Uncovering the origins of malignant rhabdoid tumors

HINXTON, UK & UTRECHT, The Netherlands—Researchers at the Wellcome Sanger Institute, the Princess Máxima Center for Pediatric Oncology, and their collaborators have discovered the first proof of the origin of malignant rhabdoid tumor (MRT), a rare childhood cancer. The study, which has been published in Nature Communications, found that MRT arises from developmental cells in the neural crest whose maturation is blocked by a genetic defect. The team also identified two drugs that might be used to overcome this block and resume normal development, bringing hope of new treatments for the disease.

“To be able to identify where malignant rhabdoid tumor comes from for the first time is an important step in being able to treat this disease, but to confirm that it is possible to overcome the genetic flaw that can cause these tumors is incredibly exciting,” stated Dr.
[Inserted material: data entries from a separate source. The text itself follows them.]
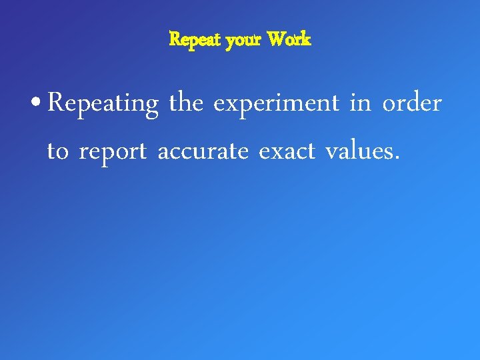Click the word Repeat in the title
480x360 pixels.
coord(196,40)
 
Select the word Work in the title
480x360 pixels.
coord(289,40)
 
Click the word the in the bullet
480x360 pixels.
coord(186,103)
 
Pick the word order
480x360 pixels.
coord(412,104)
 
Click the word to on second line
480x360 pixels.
coord(57,152)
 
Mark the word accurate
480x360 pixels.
coord(202,152)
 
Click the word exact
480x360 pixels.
coord(286,152)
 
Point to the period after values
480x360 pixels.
coord(398,159)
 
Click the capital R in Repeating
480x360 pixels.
coord(56,103)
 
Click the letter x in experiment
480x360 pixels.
coord(231,105)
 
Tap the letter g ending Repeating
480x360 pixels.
coord(152,108)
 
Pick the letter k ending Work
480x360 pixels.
coord(305,40)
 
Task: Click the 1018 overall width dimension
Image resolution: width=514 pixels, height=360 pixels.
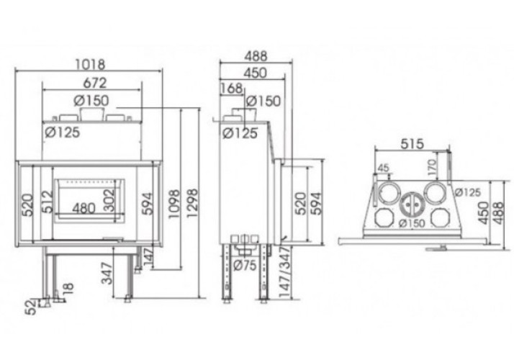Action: coord(90,64)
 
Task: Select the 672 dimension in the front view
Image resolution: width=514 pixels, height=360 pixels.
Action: coord(95,83)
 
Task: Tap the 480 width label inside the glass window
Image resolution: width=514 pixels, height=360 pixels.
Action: coord(84,209)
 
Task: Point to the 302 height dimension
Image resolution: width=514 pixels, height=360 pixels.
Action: coord(109,200)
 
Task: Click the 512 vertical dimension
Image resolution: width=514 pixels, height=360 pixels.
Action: coord(48,202)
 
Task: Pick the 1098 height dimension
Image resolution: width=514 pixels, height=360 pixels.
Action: coord(173,204)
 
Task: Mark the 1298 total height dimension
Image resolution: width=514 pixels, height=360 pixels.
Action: coord(192,203)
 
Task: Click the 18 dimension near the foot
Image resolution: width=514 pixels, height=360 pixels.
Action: coord(68,289)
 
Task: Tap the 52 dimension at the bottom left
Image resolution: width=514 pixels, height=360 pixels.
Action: coord(32,307)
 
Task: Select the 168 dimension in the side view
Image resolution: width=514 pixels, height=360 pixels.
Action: coord(232,89)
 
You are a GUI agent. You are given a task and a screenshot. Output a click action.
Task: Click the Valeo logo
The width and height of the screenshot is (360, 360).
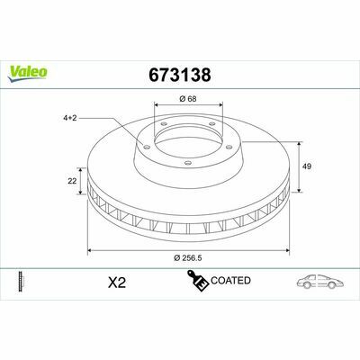[28, 74]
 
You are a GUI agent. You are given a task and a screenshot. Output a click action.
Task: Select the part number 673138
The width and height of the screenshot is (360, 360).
[180, 75]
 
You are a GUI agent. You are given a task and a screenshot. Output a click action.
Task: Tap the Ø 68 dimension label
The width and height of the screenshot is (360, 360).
[188, 98]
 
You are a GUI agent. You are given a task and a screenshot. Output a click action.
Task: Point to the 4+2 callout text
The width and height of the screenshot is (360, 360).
[70, 118]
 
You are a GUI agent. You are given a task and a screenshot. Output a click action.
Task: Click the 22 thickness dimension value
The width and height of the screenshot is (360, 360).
[72, 181]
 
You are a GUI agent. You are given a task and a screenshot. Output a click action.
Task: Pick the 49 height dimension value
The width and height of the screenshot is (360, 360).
[307, 166]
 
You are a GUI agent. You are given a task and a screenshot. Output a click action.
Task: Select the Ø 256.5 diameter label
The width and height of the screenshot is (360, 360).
[188, 257]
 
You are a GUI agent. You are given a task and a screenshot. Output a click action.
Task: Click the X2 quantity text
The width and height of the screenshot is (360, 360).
[117, 283]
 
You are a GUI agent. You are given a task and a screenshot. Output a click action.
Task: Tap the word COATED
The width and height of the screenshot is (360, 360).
[230, 281]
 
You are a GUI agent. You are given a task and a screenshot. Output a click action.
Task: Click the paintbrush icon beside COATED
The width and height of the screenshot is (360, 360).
[198, 281]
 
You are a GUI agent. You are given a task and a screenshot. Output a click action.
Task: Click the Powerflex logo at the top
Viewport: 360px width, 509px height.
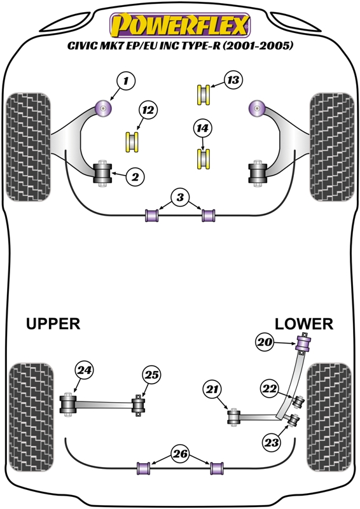coord(180,25)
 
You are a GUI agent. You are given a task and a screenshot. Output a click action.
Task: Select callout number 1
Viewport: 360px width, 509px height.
coord(126,81)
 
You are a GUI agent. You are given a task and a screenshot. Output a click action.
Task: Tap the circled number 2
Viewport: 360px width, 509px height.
coord(135,177)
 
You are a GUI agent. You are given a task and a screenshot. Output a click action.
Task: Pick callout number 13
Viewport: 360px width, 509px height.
coord(233,80)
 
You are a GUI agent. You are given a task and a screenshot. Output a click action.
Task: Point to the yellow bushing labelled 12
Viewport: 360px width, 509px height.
coord(132,142)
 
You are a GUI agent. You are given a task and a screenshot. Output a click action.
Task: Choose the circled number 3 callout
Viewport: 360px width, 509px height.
coord(180,197)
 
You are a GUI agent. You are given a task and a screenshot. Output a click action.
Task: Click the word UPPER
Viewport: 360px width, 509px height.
coord(53,324)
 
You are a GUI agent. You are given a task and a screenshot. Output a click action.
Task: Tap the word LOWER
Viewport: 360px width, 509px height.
coord(304,324)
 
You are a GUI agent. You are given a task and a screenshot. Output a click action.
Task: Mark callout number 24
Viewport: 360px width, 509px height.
coord(85,370)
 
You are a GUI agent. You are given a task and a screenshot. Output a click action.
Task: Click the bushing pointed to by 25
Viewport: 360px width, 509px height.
coord(138,405)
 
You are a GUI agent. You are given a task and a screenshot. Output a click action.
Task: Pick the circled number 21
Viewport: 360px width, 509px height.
coord(212,389)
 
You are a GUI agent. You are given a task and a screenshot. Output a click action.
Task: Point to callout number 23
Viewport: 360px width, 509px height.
coord(272,442)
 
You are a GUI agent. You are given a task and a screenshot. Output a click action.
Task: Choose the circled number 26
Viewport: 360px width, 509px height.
coord(180,454)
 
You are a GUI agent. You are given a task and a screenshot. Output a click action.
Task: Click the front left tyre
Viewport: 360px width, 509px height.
coord(29,147)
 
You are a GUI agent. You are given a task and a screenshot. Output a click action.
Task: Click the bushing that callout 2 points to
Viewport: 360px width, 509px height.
coord(102,173)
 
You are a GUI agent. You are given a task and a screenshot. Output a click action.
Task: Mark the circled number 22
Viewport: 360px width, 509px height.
coord(270,389)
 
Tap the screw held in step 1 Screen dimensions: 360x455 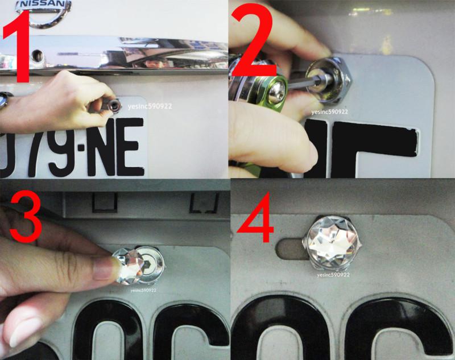[x=115, y=105]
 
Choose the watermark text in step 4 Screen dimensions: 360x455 [x=333, y=275]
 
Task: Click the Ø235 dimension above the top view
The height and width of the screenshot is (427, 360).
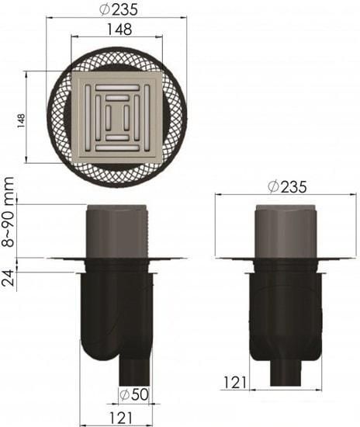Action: (119, 10)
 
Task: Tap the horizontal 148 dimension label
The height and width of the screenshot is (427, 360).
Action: (119, 30)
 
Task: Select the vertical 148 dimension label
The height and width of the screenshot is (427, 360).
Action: (21, 120)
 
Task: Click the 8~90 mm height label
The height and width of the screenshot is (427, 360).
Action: (9, 212)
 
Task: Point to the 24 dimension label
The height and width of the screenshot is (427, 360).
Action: (9, 277)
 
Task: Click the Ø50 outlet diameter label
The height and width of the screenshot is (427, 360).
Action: (134, 394)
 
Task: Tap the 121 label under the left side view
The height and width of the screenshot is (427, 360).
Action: (120, 418)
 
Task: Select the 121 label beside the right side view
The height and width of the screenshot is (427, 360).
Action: (235, 382)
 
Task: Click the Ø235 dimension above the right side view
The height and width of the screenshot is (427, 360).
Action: (287, 186)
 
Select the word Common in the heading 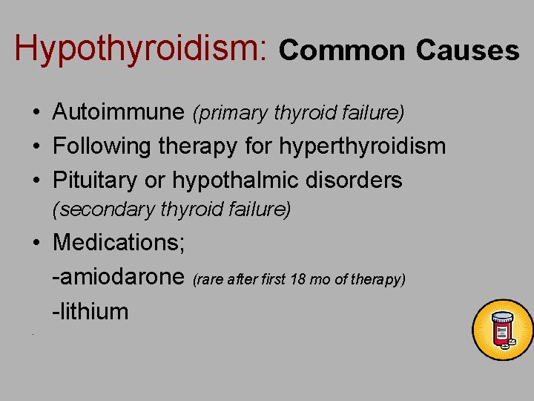click(x=342, y=50)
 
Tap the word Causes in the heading click(x=467, y=50)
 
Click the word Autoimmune click(x=119, y=112)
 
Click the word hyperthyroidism click(x=363, y=146)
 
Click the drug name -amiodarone click(x=119, y=277)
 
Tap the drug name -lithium click(x=90, y=311)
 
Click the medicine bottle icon click(x=503, y=330)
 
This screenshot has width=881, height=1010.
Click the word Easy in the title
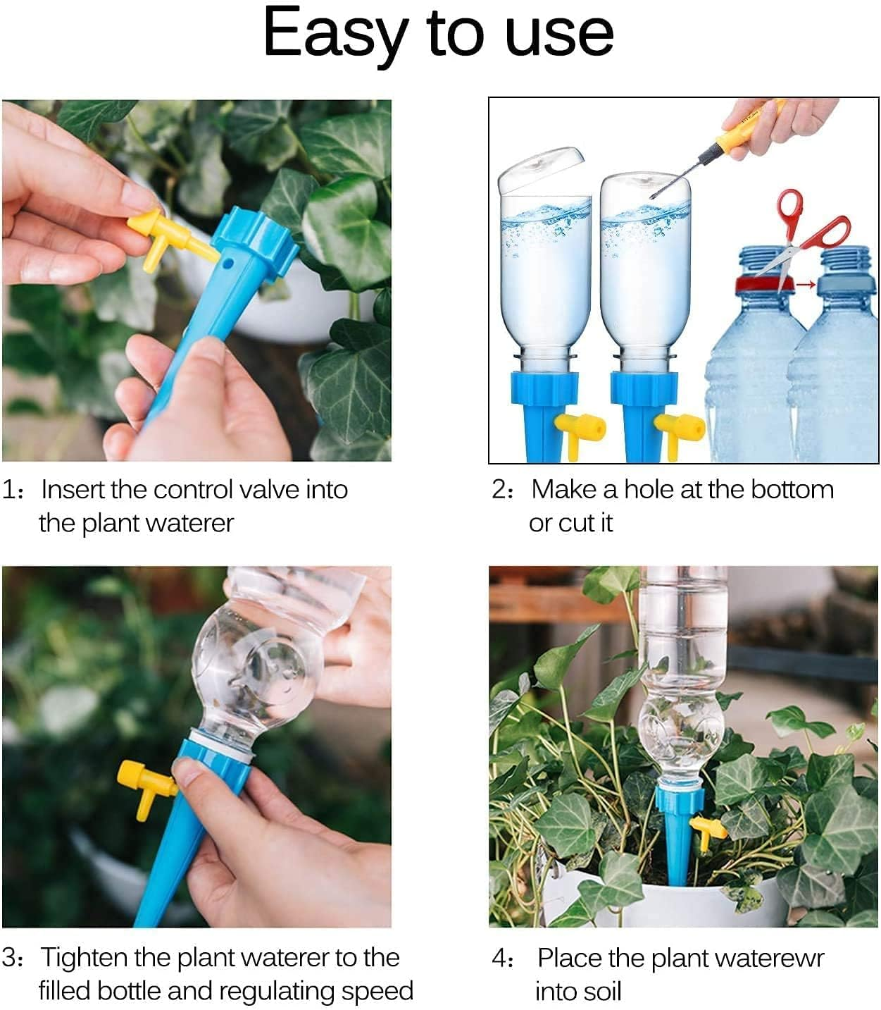point(336,34)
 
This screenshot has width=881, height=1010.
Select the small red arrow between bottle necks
point(807,285)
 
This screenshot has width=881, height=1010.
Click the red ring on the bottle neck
point(765,285)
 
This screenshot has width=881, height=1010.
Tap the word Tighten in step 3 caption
point(84,957)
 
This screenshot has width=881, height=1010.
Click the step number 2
point(499,489)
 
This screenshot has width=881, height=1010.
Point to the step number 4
point(499,958)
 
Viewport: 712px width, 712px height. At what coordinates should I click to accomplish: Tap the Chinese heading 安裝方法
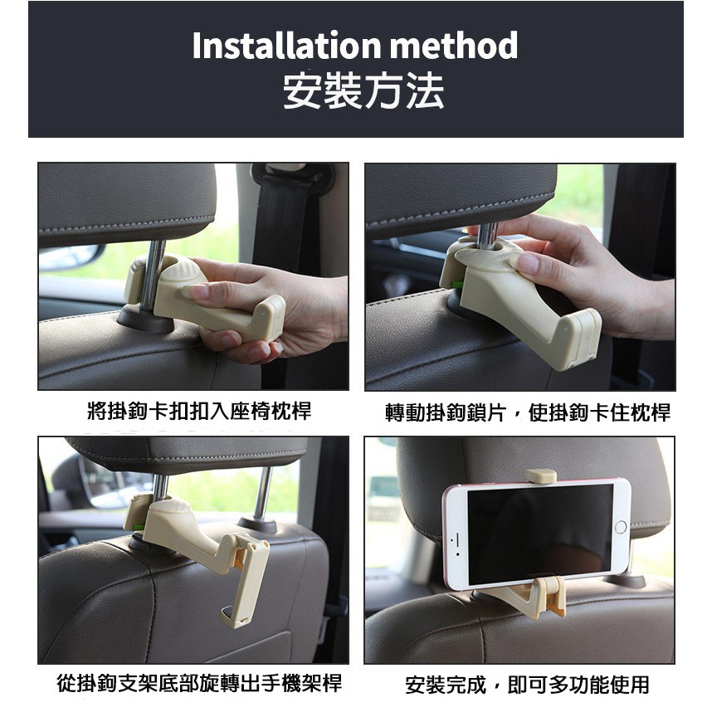(363, 91)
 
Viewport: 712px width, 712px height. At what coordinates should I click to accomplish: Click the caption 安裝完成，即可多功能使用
(528, 685)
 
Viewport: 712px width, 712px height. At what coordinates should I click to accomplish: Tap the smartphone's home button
(620, 528)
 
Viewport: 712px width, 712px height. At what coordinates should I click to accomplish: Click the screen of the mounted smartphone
(539, 531)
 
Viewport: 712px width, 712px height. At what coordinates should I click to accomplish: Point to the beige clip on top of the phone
(540, 475)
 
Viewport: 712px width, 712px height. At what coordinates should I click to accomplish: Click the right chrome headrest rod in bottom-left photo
(261, 494)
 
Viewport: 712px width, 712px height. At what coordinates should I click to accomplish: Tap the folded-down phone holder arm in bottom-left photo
(250, 581)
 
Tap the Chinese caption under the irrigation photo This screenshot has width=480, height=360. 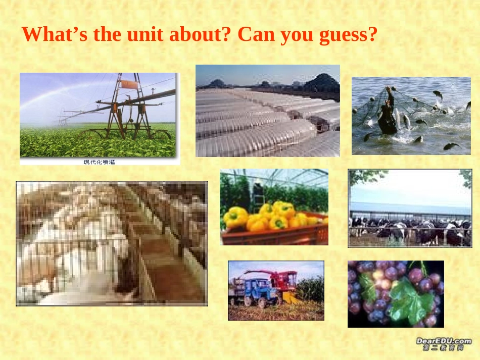pos(100,162)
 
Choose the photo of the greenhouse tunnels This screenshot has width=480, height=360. pos(267,111)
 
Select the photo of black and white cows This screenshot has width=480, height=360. pos(410,208)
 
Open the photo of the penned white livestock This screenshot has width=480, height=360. pos(112,243)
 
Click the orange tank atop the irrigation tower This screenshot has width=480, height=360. pos(130,84)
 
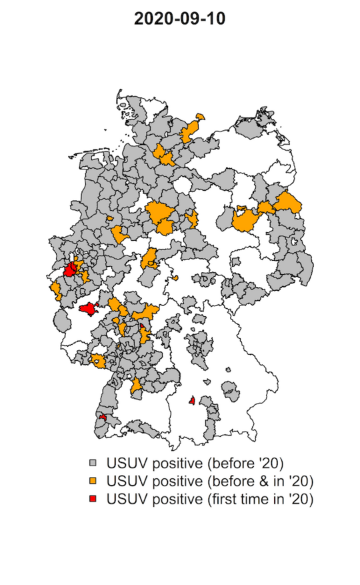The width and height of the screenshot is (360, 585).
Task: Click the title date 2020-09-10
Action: pyautogui.click(x=179, y=19)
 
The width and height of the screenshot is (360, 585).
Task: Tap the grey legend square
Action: pyautogui.click(x=94, y=462)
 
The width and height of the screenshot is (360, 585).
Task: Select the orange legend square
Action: pyautogui.click(x=94, y=480)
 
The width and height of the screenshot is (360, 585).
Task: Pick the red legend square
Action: pyautogui.click(x=94, y=498)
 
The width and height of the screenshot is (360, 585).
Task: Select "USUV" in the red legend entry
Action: pyautogui.click(x=125, y=498)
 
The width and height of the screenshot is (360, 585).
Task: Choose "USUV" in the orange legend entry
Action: pyautogui.click(x=125, y=480)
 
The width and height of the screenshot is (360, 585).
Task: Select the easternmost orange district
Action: pyautogui.click(x=289, y=201)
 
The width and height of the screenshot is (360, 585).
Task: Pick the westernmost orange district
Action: pyautogui.click(x=55, y=289)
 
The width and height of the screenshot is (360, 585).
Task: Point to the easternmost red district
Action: pyautogui.click(x=192, y=400)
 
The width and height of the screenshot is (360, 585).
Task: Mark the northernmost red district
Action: pyautogui.click(x=69, y=270)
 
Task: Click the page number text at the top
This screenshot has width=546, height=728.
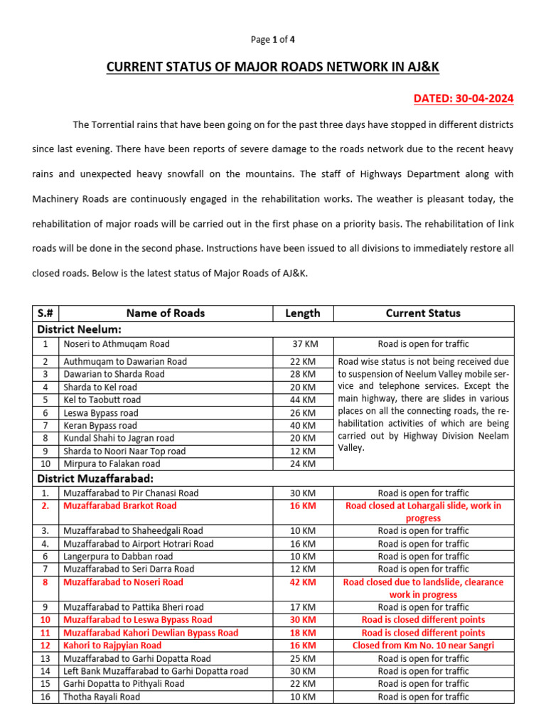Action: tap(273, 40)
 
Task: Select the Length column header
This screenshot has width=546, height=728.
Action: tap(303, 313)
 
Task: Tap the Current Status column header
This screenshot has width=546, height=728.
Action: tap(423, 313)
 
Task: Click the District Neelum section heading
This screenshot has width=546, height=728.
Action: tap(80, 329)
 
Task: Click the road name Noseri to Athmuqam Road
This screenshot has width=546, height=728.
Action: tap(117, 344)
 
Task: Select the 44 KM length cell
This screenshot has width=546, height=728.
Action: tap(303, 400)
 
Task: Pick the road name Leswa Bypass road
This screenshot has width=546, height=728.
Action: tap(101, 413)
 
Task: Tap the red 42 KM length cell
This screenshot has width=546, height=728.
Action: tap(303, 582)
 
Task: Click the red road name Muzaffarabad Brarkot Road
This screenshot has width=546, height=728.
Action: tap(120, 506)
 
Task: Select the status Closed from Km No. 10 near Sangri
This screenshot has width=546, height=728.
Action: tap(423, 646)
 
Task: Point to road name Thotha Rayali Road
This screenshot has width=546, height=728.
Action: tap(102, 697)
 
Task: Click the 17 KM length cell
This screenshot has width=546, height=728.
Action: tap(303, 607)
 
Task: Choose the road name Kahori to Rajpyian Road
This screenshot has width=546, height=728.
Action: tap(112, 646)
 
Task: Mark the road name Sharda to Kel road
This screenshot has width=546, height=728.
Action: tap(100, 387)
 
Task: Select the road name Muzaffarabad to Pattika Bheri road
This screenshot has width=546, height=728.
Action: tap(134, 607)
Jarno Drost, co-lead author of the study from the Princess Máxima Center for Pediatric Oncology. “The fact that two drugs already exist that we think can be used to treat the disease gives us hope that we can improve outcomes for children diagnosed with MRT.”

Malignant rhabdoid tumor is a rare soft tissue cancer that predominantly affects infants. Although these tumors can arise in any part of the body, they usually form in the kidneys and the brain. MRT is one of the childhood cancers with the poorest outcomes. The rarity of MRT, combined with its aggressiveness, makes clinical trials extremely difficult to put together. Until now the origin of MRT has been unknown, and no reliably effective treatment currently exists. 

This new study sought to discover the root of MRT, in the hope of identifying new treatments for the disease. Researchers sequenced whole genomes in two cases of MRT at the Wellcome Sanger Institute, alongside corresponding normal tissues. The team then conducted phylogenetic analyses of the somatic mutations in the diseased and healthy tissue, in order to reconstruct the timeline of normal and abnormal development.

The analyses confirmed that MRT develops from progenitor cells on their way to becoming Schwann cells — a cell type found in the neural crest — due to a mutation in the SMARCB1 gene. This mutation blocks the normal development of these cells, which can then go on to form MRT.

Researchers at the Princess Máxima Center inserted the intact SMARCB1 gene into patient-derived MRT organoids to successfully overcome the maturation block that had prevented normal development and led to cancer. Based on single-cell mRNA analyses and predictions made from these experiments, the researchers then identified two existing medicines that can overcome the maturation block, and could potentially be used to treat children with MRT.

“It is fantastic to see this collaborative research bearing highly translatable outcomes in a childhood cancer with a currently poor prognosis. It emphasizes the significant benefit of a national tumor banking system, that allows collection of rarer tumors and, in turn, the best use of such precious tissue through agreement of the CCLG Biological Studies committee that oversees this resource,” noted Professor Richard Grundy, chair of the Children’s Cancer and Leukaemia Group. “For this to result in such a meaningful outcome gives new hope to children with malignant rhabdoid tumor.”

“We began our enquiry into the origins of malignant rhabdoid tumors in late 2019, so we have gone from hypothesis to discovery of origin to possible treatments for the disease in just over a year,” pointed out Dr. Sam Behjati, co-lead author of the study from the Wellcome Sanger Institute. “This was possible due to all the leading-edge tools available to us, from organoid technology to single-cell mRNA sequencing to drug screen databases. I hope this study will serve as the blueprint for discovering the origin of other childhood cancers, and ultimately lead to better outcomes for children affected by these awful diseases.”